Someone pushed a pen and paper into my hands. No one said a word, but I could feel them all hanging over me with expectation as I carefully lettered my wish. There was absolute silence as I finished writing, folded the paper very carefully and placed it in the box, placed the box on the ground.
Then it all fell apart.
Max – I should have known it, as Max could never suppress his own impulses for more than about half a minute – was the first. Bringing out another piece of paper, holding out the pen again, wheedling, blustering, his mouth grinning but his eyes serious.
They must have taken my silence for acceptance because the next moment they were all clustering around me, blurting out their wishes, trying to attract my attention. Still, I might have pushed them away, simply refused, pleading upset over my father’s condition – if Jochen hadn’t lost his head and grabb
ed my jacket.
I think he only meant to make me listen, but as I pulled away the lining parted and the envelope fell out, scattering banknotes.
There was a stunned silence. Then: ‘What’s this?’ That was Max, of course. I snatched up the envelope and the loose notes, cramming them back inside my jacket, but it was too late.
‘The other wish – it worked,’ said Hanna, and all eyes momentarily turned to her.
‘What other wish?’ said Timo incredulously. His eyes were round, his gaze fixed on my hand as it disappeared into my jacket with the money.
‘Ten thousand euros,’ said Hanna, and a shockwave ran through the group.
I heard a collective intake of breath and it was the sharp ebb of the tide that precedes a tsunami.
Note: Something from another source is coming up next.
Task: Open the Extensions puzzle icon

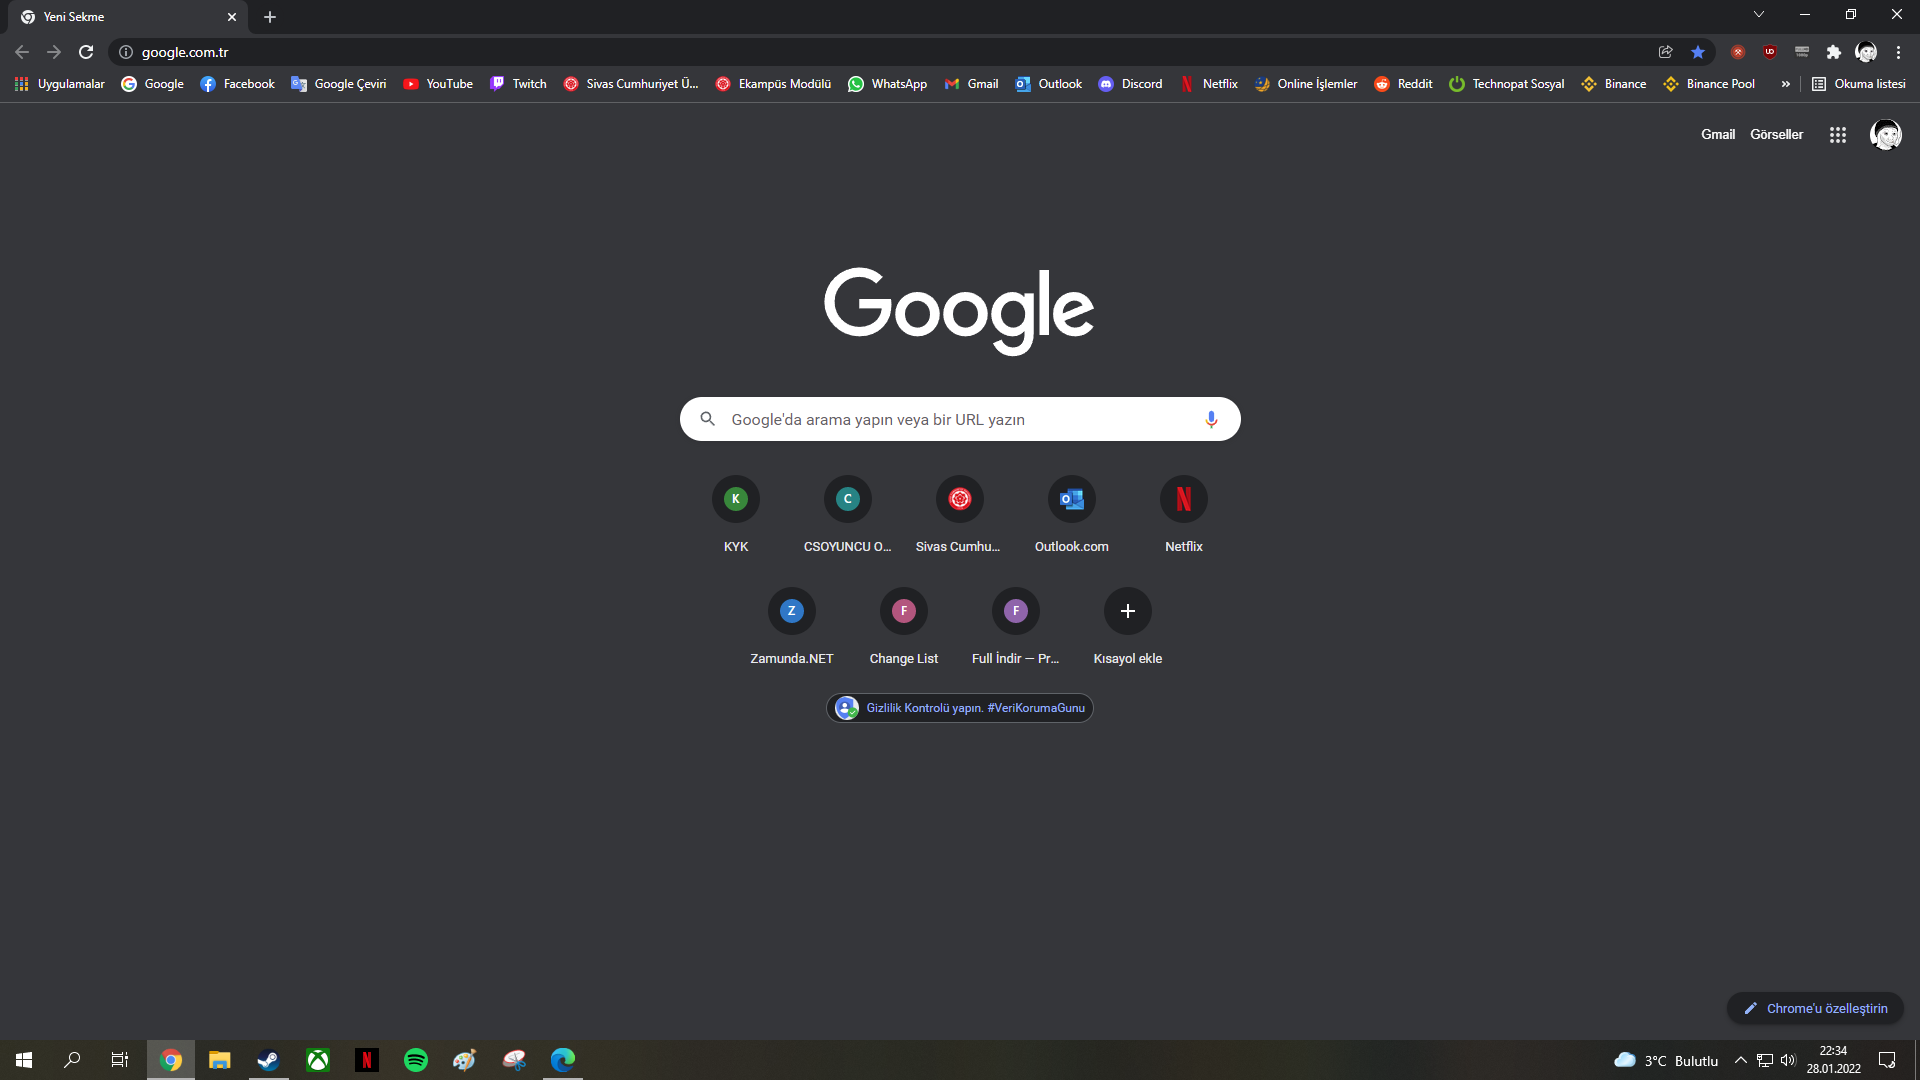Action: pos(1834,52)
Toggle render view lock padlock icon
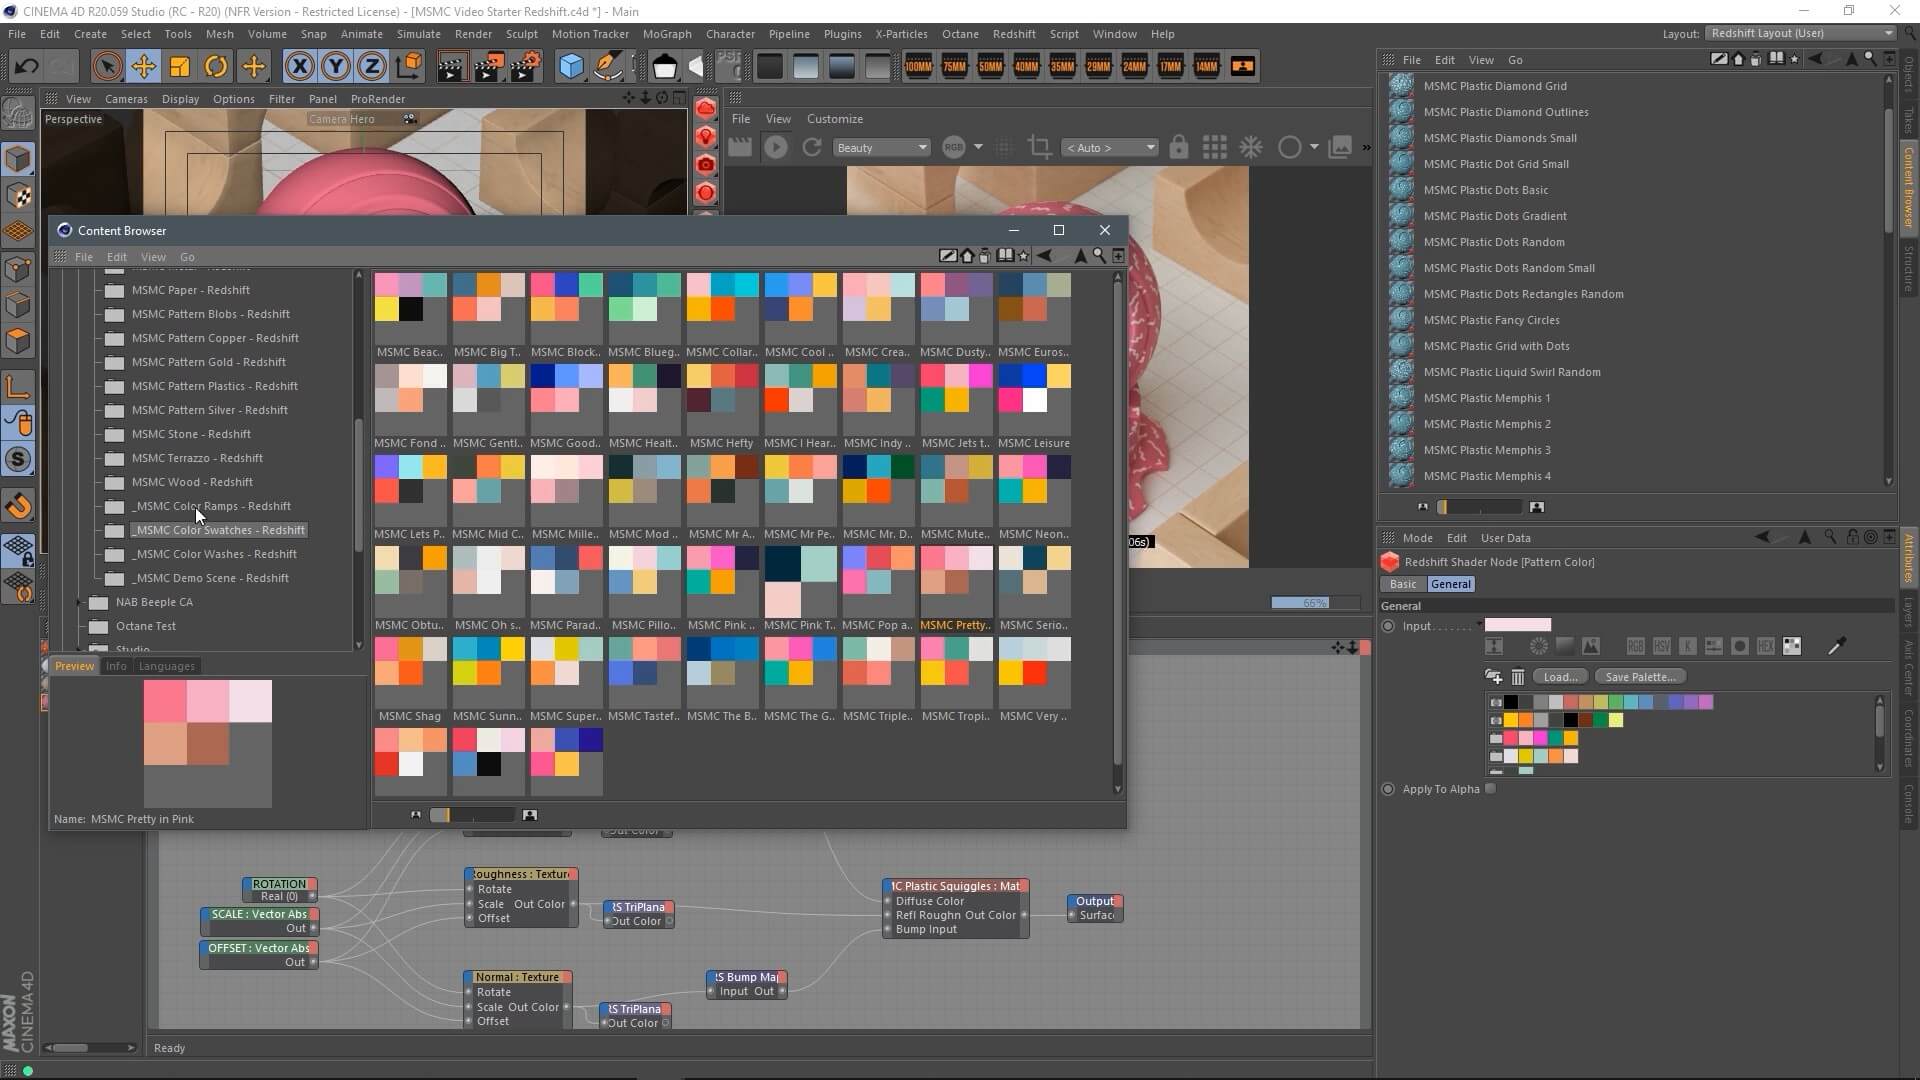Image resolution: width=1920 pixels, height=1080 pixels. pos(1179,148)
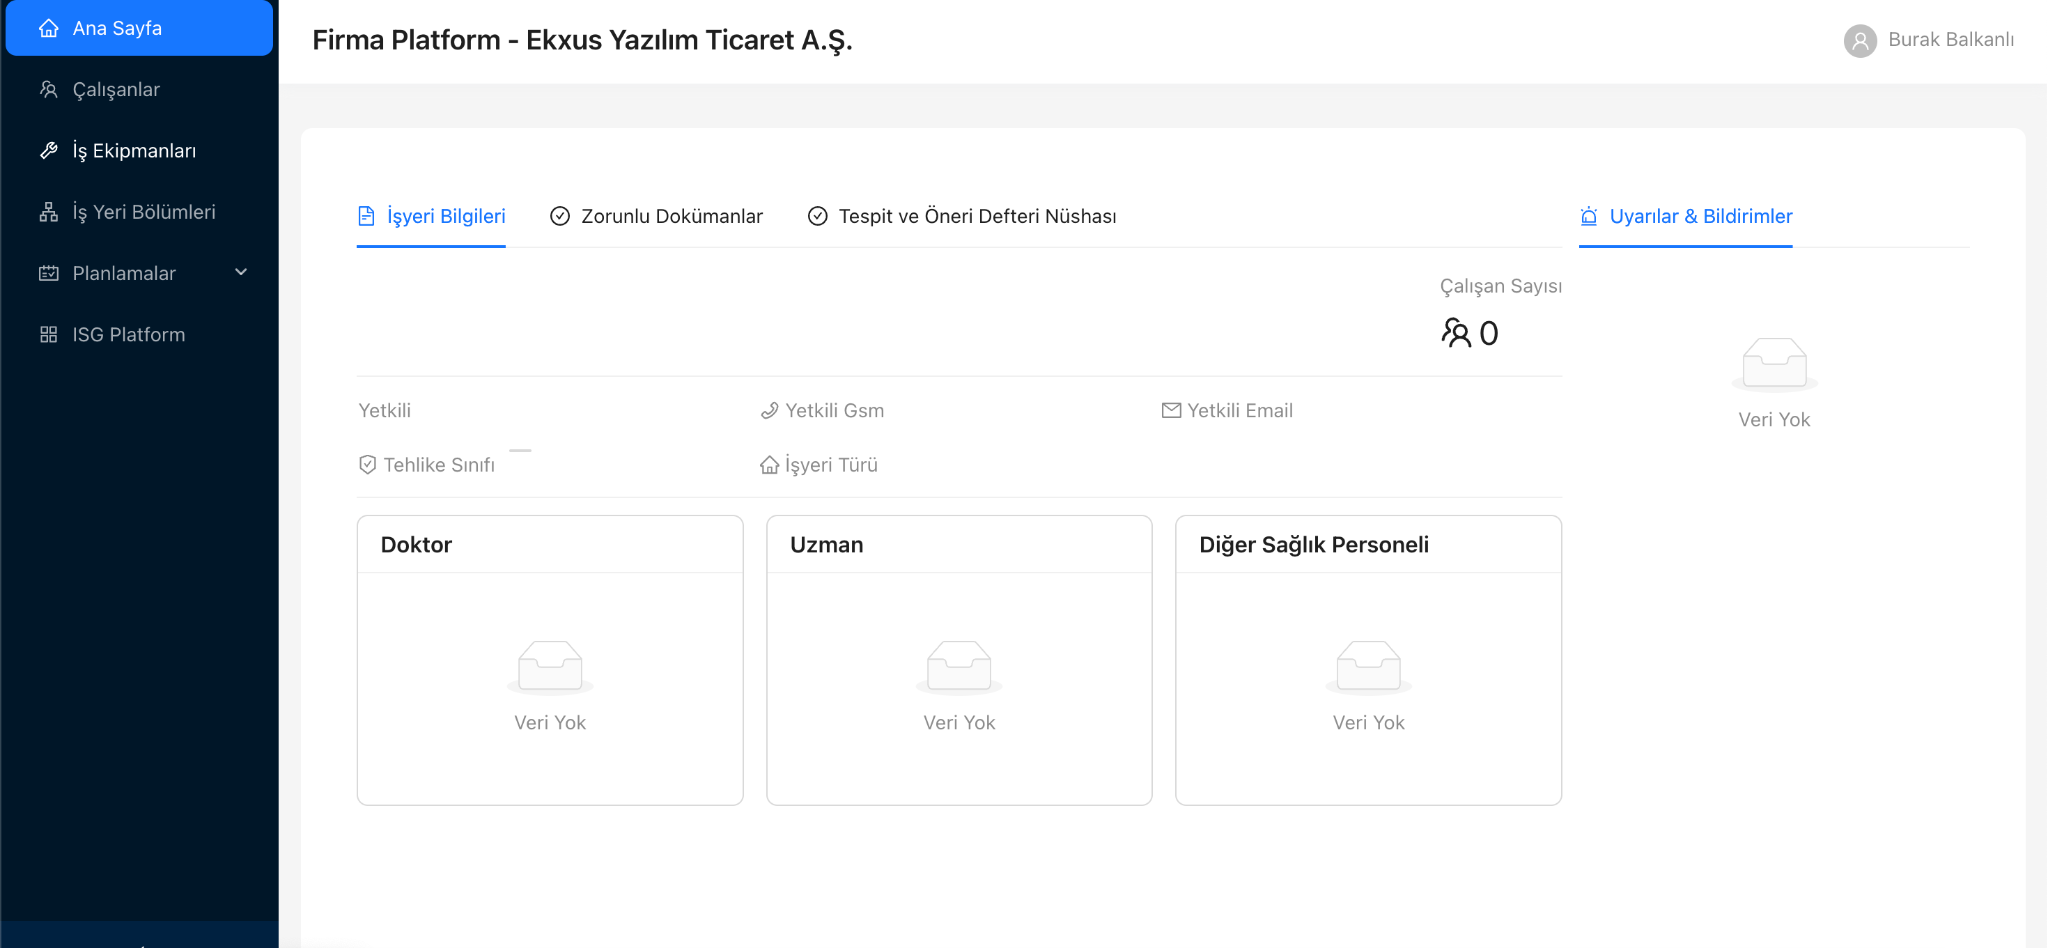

The next instant they were all over me, clamouring, almost shouting in my face in their excitement, hands grabbing at the front of my jacket, at my sleeve: Steffi, you’ve got to – Steffi, please – Steffi – Steffi – Steffi –
I was suffocating, surrounded by jostling bodies, the faces of my friends turned to gargoyles by avarice and cupidity. I tried to push them away, but they came crowding back. Max was waving a piece of paper at me. Someone else nearly had my eye out with a pen they were flourishing in my face. I began to panic, thinking I would be stifled in the crush, the way that Gertrud Vorn had been stifled all those years ago by the choking smoke of her own burning.
I gave a hoarse scream, struck out, and then I was stumbling back, turning, out of the ruined house, flinging myself into the undergrowth, running downhill faster than I would ever had dared, had not utter panic lent wings to my feet.
The others would come after me, I knew – ostensibly to comfort me, to calm me down, but all the while throbbing with the need to get back to the nub of things, which was the overwhelming urgency for me to gratify their desires, to make their wishes for them. And their curses.